Across their first five losses the Sixers only once got through 10 overs without losing three wickets. They failed to do so again in Hobart. They had the perfect start with Milenko delivering a no-ball first ball of the innings. Jason Roy hit the free hit for six to start with seven off one legal ball. They got 14 from the over. But then Roy awkwardly tried to reverse sweep the first ball he saw from Clive Rose before hitting a waist-high catch to cover with the next. Nic Maddinson never looked comfortable in his six-ball stay. Daniel Hughes chewed 35 balls for his 33 on return from injury.
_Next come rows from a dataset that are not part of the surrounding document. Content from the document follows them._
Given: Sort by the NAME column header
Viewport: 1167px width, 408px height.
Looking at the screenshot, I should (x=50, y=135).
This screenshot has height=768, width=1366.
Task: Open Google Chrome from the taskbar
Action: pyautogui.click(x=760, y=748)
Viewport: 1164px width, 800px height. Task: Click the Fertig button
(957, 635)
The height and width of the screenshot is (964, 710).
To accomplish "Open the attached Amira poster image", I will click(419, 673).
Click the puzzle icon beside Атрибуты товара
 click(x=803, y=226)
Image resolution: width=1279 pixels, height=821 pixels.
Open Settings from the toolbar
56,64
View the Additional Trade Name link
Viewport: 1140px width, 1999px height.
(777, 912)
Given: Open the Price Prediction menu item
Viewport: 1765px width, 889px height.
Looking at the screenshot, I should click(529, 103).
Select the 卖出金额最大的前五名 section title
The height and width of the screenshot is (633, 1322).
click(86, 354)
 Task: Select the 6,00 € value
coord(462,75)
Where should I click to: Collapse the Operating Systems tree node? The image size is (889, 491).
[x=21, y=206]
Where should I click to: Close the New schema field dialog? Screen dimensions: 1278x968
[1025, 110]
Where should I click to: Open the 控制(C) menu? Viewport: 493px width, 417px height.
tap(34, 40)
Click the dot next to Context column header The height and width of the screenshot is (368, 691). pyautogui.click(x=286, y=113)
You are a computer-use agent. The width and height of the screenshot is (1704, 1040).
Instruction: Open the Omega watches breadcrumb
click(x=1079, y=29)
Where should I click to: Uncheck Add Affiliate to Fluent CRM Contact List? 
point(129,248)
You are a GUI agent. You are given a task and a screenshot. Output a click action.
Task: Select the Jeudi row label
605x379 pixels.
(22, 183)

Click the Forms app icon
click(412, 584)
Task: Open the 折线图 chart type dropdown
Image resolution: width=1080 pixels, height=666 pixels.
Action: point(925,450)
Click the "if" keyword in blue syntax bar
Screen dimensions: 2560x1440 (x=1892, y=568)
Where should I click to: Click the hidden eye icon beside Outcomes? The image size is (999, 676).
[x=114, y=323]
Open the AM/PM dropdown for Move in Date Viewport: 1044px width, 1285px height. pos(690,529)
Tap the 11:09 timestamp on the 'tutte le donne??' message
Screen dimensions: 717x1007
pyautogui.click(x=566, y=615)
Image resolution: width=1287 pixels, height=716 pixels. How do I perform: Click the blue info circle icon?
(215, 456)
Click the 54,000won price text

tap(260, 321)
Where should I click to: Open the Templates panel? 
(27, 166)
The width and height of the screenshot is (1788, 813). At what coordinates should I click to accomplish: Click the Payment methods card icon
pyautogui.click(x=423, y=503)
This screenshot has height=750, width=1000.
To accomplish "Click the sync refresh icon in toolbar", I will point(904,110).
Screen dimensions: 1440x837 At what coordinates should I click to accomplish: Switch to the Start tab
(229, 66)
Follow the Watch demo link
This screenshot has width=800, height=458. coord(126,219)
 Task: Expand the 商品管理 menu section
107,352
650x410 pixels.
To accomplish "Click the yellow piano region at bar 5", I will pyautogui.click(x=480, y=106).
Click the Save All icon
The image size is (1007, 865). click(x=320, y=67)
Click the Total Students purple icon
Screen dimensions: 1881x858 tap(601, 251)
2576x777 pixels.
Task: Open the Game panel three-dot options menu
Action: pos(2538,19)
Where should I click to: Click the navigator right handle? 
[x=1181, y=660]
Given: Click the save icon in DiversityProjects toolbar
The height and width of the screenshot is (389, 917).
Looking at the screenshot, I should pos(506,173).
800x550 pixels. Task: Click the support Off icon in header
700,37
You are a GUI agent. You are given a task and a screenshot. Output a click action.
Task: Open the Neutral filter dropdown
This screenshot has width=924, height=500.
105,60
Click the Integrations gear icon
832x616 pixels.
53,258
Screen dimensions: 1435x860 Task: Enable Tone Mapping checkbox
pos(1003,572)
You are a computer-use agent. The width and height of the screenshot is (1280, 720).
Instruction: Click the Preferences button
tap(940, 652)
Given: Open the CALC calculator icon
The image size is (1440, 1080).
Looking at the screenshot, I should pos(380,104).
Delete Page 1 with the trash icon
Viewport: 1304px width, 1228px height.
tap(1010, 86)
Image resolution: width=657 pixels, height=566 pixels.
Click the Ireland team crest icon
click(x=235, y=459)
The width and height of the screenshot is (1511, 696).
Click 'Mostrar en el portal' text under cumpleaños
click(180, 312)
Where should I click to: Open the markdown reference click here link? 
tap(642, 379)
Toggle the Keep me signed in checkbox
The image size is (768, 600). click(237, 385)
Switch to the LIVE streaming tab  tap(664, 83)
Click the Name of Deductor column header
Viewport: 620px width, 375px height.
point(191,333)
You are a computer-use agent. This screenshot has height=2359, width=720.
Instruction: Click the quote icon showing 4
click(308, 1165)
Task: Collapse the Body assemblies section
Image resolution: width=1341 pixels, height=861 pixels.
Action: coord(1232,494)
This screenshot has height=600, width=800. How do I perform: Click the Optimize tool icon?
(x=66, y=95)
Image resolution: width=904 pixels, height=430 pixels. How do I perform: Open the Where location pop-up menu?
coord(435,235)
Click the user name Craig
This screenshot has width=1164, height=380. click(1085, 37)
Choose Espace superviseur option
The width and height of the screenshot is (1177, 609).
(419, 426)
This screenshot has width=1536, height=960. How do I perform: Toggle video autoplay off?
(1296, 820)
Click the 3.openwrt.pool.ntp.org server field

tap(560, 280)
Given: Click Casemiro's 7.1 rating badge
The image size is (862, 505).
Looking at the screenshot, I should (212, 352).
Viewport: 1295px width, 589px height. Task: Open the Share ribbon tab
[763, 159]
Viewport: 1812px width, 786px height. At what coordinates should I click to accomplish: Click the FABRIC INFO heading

The early wickets allowed Cameron Boyce and Christian to bowl five overs after the Powerplay for just 25 runs.
Silk and Sam
The Sixers needed 101 from 54 balls but their form players, Silk and Billings, didn’t panic. They chipped away with a boundary an over to keep the required run rate within arms-reach. When Silk holed out to long-on they needed 47 from 21. Billings kept going. He struck three consecutive fours off the near-untouchable Jofra Archer in the 18th over. One was via a fortunate top-edge but the other two were shots of incredible skill. He pulled a well-executed bouncer and sliced a good yorker into gaps. Christian’s mix of slower balls in the 19th over looked to have saved the game for the Hurricanes as neither Billings nor Dwarshuis could find the rope. But Mills did not execute his skills quite as well and Billings almost made him pay with the game.